YOUR INSTRUCTIONS =>
The lines from the start of the records below through the line containing "Task: Open Sunday's closing time dropdown" are to be copied exactly, both ends included, with nothing added.

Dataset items
------------------------------------------------------------------------
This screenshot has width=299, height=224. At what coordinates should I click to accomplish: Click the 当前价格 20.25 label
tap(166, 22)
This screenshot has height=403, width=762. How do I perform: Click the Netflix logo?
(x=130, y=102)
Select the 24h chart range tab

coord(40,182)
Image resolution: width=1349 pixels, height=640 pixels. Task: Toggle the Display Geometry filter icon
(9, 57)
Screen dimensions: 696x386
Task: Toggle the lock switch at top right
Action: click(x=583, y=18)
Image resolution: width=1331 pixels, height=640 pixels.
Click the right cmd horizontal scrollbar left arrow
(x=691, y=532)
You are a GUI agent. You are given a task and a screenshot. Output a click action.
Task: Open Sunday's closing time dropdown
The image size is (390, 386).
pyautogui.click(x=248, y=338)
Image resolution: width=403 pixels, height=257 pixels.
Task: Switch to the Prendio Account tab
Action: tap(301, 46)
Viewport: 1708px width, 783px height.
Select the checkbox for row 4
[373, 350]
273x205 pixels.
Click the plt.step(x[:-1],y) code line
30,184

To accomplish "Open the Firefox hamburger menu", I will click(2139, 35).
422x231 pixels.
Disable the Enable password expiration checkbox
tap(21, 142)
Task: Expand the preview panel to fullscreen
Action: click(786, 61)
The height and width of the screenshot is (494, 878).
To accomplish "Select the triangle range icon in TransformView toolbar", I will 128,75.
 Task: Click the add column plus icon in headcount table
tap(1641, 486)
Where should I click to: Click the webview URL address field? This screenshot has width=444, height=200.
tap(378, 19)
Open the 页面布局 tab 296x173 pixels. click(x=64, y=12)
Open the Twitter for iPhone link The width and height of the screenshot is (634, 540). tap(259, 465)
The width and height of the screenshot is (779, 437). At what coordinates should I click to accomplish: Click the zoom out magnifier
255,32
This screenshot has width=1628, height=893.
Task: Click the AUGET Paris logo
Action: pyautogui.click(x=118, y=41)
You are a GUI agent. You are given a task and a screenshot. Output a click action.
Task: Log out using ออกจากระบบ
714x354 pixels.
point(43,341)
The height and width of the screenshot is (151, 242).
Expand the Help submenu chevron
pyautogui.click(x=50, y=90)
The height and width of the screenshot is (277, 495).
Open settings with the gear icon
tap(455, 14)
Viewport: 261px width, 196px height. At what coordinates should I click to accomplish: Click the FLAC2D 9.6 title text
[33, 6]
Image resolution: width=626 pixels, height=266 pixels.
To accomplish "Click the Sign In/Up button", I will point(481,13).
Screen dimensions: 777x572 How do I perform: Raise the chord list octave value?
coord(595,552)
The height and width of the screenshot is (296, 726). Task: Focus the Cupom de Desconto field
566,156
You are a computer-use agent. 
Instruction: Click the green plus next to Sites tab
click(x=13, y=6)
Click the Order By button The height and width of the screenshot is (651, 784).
------------------------------------------------------------------------
RESPONSE TO THIS EXERCISE =>
This screenshot has width=299, height=224. At what coordinates should I click to accomplish: Click the 当前价格 20.25 label
tap(166, 22)
This screenshot has height=403, width=762. How do I perform: Click the Netflix logo?
(x=130, y=102)
Select the 24h chart range tab

coord(40,182)
Image resolution: width=1349 pixels, height=640 pixels. Task: Toggle the Display Geometry filter icon
(9, 57)
Screen dimensions: 696x386
Task: Toggle the lock switch at top right
Action: click(x=583, y=18)
Image resolution: width=1331 pixels, height=640 pixels.
Click the right cmd horizontal scrollbar left arrow
(x=691, y=532)
You are a GUI agent. You are given a task and a screenshot. Output a click action.
Task: Open Sunday's closing time dropdown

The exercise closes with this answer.